Items from a dataset
------------------------------------------------
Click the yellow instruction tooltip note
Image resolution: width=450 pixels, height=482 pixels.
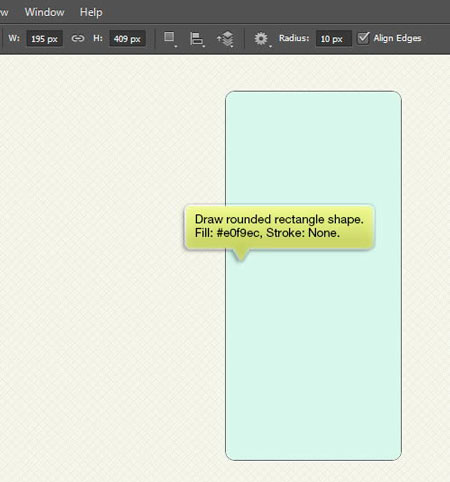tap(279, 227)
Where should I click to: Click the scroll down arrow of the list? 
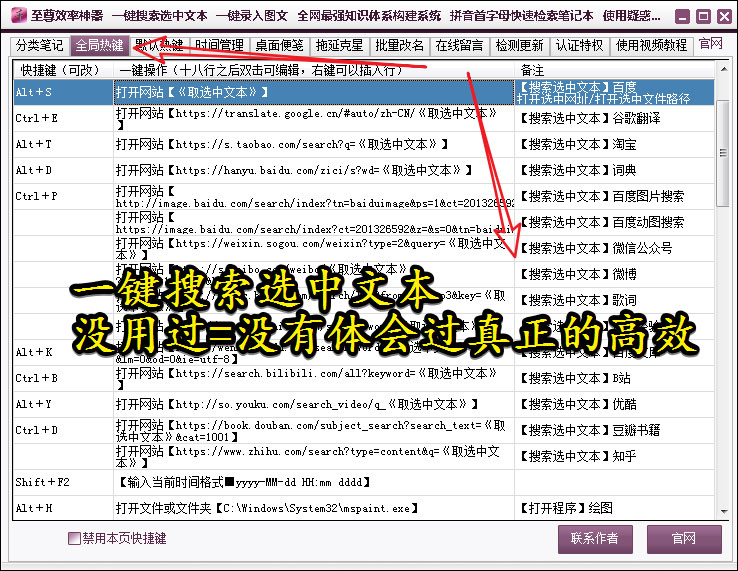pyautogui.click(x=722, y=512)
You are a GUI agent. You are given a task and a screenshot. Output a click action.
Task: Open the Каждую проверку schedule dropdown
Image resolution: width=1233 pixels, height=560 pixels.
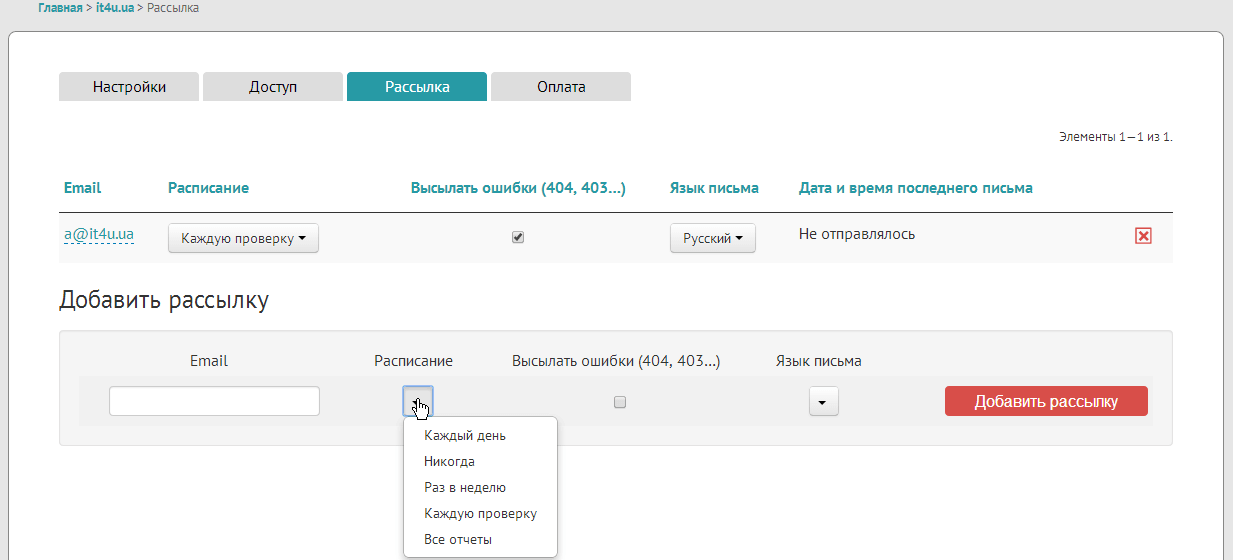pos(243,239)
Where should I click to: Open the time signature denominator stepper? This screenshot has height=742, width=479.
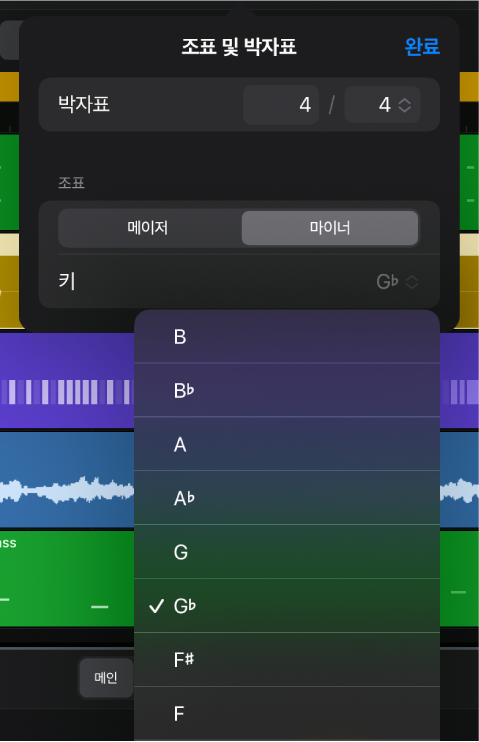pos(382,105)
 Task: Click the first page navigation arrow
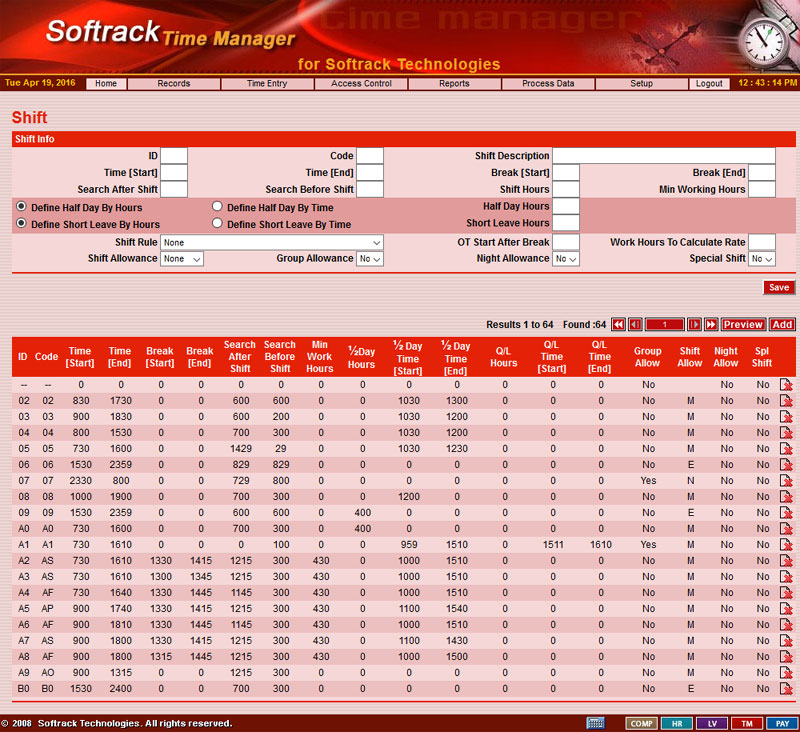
------------------------------------------------
WORK INSTRUCTION: Repeat each line of the records exactly. Do not include the pictures.

ANSWER FOR THE TASK:
Click the yellow instruction tooltip note
Image resolution: width=450 pixels, height=482 pixels.
tap(279, 227)
Where should I click to: Click the scroll down arrow of the list? 
pyautogui.click(x=722, y=512)
You are a GUI agent. You are given a task and a screenshot. Output a click action.
Task: Open the Каждую проверку schedule dropdown
Image resolution: width=1233 pixels, height=560 pixels.
pos(243,239)
Where should I click to: Open the time signature denominator stepper? This screenshot has height=742, width=479.
pos(382,105)
 Task: Click the first page navigation arrow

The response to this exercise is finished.